= Task to complete =
Go through the listing and write out each line exactly.

------ Stored data

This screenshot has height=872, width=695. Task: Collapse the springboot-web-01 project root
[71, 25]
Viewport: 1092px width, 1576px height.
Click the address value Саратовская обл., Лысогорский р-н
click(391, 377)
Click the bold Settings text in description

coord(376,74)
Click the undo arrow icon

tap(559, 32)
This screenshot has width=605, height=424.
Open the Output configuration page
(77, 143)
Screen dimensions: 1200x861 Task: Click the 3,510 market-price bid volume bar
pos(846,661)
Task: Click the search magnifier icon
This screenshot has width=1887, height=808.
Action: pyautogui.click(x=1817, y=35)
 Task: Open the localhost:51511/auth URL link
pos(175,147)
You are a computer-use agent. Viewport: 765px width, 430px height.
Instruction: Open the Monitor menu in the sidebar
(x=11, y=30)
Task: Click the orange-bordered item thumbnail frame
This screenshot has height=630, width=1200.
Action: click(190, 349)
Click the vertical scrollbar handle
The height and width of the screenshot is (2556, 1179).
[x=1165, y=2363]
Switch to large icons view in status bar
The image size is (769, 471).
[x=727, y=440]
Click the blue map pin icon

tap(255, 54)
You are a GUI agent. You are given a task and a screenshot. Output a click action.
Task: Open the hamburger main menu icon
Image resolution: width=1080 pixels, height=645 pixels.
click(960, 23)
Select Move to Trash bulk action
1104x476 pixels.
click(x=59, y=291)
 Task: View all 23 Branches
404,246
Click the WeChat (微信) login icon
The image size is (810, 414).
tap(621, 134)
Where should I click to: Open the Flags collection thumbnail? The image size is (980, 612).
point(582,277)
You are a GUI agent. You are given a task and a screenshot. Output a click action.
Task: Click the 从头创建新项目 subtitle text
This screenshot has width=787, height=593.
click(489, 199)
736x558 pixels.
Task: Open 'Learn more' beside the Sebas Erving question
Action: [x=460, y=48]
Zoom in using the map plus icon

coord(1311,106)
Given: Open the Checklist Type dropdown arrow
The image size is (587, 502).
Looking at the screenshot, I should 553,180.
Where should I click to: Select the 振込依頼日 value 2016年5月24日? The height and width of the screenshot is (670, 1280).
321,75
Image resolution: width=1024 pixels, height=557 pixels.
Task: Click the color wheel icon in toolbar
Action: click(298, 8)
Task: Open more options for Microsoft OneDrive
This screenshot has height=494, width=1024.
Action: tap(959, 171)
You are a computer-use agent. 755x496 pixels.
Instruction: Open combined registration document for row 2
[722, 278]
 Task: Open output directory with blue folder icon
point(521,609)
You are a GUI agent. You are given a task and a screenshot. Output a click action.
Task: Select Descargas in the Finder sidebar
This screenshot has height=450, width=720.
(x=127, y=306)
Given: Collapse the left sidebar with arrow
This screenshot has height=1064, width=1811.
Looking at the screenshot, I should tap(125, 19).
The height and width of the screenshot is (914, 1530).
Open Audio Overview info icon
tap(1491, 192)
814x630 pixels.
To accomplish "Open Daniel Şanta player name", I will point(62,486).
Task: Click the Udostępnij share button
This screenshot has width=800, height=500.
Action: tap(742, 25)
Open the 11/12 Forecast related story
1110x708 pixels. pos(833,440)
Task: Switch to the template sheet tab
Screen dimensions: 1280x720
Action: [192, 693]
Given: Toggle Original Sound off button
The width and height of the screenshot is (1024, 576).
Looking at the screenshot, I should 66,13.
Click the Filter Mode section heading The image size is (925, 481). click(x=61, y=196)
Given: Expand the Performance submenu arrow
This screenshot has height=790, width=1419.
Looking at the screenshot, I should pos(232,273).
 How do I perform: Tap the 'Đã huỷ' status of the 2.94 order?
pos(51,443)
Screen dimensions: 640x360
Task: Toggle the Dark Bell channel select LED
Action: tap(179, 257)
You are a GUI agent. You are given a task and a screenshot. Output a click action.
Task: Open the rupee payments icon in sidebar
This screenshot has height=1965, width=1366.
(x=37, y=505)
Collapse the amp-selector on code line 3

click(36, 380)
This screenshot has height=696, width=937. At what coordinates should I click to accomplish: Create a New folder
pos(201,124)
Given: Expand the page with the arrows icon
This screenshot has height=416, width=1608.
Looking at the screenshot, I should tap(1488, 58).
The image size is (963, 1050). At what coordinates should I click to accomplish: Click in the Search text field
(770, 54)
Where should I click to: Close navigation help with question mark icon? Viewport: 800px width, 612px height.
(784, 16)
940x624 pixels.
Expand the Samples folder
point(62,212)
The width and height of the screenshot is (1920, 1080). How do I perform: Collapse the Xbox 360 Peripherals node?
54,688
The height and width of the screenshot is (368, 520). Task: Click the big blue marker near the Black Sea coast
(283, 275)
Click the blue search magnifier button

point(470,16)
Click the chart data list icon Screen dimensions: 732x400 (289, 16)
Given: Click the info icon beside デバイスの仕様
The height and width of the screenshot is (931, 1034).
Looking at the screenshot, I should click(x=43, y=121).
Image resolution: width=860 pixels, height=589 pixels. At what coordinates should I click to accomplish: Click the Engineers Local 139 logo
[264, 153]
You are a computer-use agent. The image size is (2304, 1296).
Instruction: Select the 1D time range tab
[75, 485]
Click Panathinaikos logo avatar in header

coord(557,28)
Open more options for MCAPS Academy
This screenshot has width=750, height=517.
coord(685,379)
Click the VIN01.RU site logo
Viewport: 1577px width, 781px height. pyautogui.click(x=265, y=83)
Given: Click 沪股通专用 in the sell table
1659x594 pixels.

------------

= Finished task =
This screenshot has height=872, width=695. Task: Collapse the springboot-web-01 project root
[71, 25]
Viewport: 1092px width, 1576px height.
Click the address value Саратовская обл., Лысогорский р-н
click(391, 377)
Click the bold Settings text in description

coord(376,74)
Click the undo arrow icon

tap(559, 32)
This screenshot has width=605, height=424.
Open the Output configuration page
(77, 143)
Screen dimensions: 1200x861 Task: Click the 3,510 market-price bid volume bar
pos(846,661)
Task: Click the search magnifier icon
This screenshot has width=1887, height=808.
Action: pyautogui.click(x=1817, y=35)
 Task: Open the localhost:51511/auth URL link
pos(175,147)
You are a computer-use agent. Viewport: 765px width, 430px height.
Instruction: Open the Monitor menu in the sidebar
(x=11, y=30)
Task: Click the orange-bordered item thumbnail frame
This screenshot has height=630, width=1200.
Action: click(190, 349)
Click the vertical scrollbar handle
The height and width of the screenshot is (2556, 1179).
[x=1165, y=2363]
Switch to large icons view in status bar
The image size is (769, 471).
[x=727, y=440]
Click the blue map pin icon

tap(255, 54)
You are a GUI agent. You are given a task and a screenshot. Output a click action.
Task: Open the hamburger main menu icon
Image resolution: width=1080 pixels, height=645 pixels.
click(960, 23)
Select Move to Trash bulk action
1104x476 pixels.
click(x=59, y=291)
 Task: View all 23 Branches
404,246
Click the WeChat (微信) login icon
The image size is (810, 414).
tap(621, 134)
Where should I click to: Open the Flags collection thumbnail? The image size is (980, 612).
point(582,277)
You are a GUI agent. You are given a task and a screenshot. Output a click action.
Task: Click the 从头创建新项目 subtitle text
This screenshot has width=787, height=593.
click(489, 199)
736x558 pixels.
Task: Open 'Learn more' beside the Sebas Erving question
Action: [x=460, y=48]
Zoom in using the map plus icon

coord(1311,106)
Given: Open the Checklist Type dropdown arrow
The image size is (587, 502).
Looking at the screenshot, I should 553,180.
Where should I click to: Select the 振込依頼日 value 2016年5月24日? The height and width of the screenshot is (670, 1280).
321,75
Image resolution: width=1024 pixels, height=557 pixels.
Task: Click the color wheel icon in toolbar
Action: click(298, 8)
Task: Open more options for Microsoft OneDrive
This screenshot has height=494, width=1024.
Action: tap(959, 171)
You are a computer-use agent. 755x496 pixels.
Instruction: Open combined registration document for row 2
[722, 278]
 Task: Open output directory with blue folder icon
point(521,609)
You are a GUI agent. You are given a task and a screenshot. Output a click action.
Task: Select Descargas in the Finder sidebar
This screenshot has height=450, width=720.
(x=127, y=306)
Given: Collapse the left sidebar with arrow
This screenshot has height=1064, width=1811.
Looking at the screenshot, I should tap(125, 19).
The height and width of the screenshot is (914, 1530).
Open Audio Overview info icon
tap(1491, 192)
814x630 pixels.
To accomplish "Open Daniel Şanta player name", I will point(62,486).
Task: Click the Udostępnij share button
This screenshot has width=800, height=500.
Action: tap(742, 25)
Open the 11/12 Forecast related story
1110x708 pixels. pos(833,440)
Task: Switch to the template sheet tab
Screen dimensions: 1280x720
Action: [192, 693]
Given: Toggle Original Sound off button
The width and height of the screenshot is (1024, 576).
Looking at the screenshot, I should 66,13.
Click the Filter Mode section heading The image size is (925, 481). click(x=61, y=196)
Given: Expand the Performance submenu arrow
This screenshot has height=790, width=1419.
Looking at the screenshot, I should pos(232,273).
 How do I perform: Tap the 'Đã huỷ' status of the 2.94 order?
pos(51,443)
Screen dimensions: 640x360
Task: Toggle the Dark Bell channel select LED
Action: tap(179, 257)
You are a GUI agent. You are given a task and a screenshot. Output a click action.
Task: Open the rupee payments icon in sidebar
This screenshot has height=1965, width=1366.
(x=37, y=505)
Collapse the amp-selector on code line 3

click(36, 380)
This screenshot has height=696, width=937. At what coordinates should I click to accomplish: Create a New folder
pos(201,124)
Given: Expand the page with the arrows icon
This screenshot has height=416, width=1608.
Looking at the screenshot, I should tap(1488, 58).
The image size is (963, 1050). At what coordinates should I click to accomplish: Click in the Search text field
(770, 54)
Where should I click to: Close navigation help with question mark icon? Viewport: 800px width, 612px height.
(784, 16)
940x624 pixels.
Expand the Samples folder
point(62,212)
The width and height of the screenshot is (1920, 1080). How do I perform: Collapse the Xbox 360 Peripherals node?
54,688
The height and width of the screenshot is (368, 520). Task: Click the big blue marker near the Black Sea coast
(283, 275)
Click the blue search magnifier button

point(470,16)
Click the chart data list icon Screen dimensions: 732x400 (289, 16)
Given: Click the info icon beside デバイスの仕様
The height and width of the screenshot is (931, 1034).
Looking at the screenshot, I should click(x=43, y=121).
Image resolution: width=860 pixels, height=589 pixels. At what coordinates should I click to accomplish: Click the Engineers Local 139 logo
[264, 153]
You are a computer-use agent. The image size is (2304, 1296).
Instruction: Select the 1D time range tab
[75, 485]
Click Panathinaikos logo avatar in header

coord(557,28)
Open more options for MCAPS Academy
This screenshot has width=750, height=517.
coord(685,379)
Click the VIN01.RU site logo
Viewport: 1577px width, 781px height. pyautogui.click(x=265, y=83)
Given: Click 沪股通专用 in the sell table
1659x594 pixels.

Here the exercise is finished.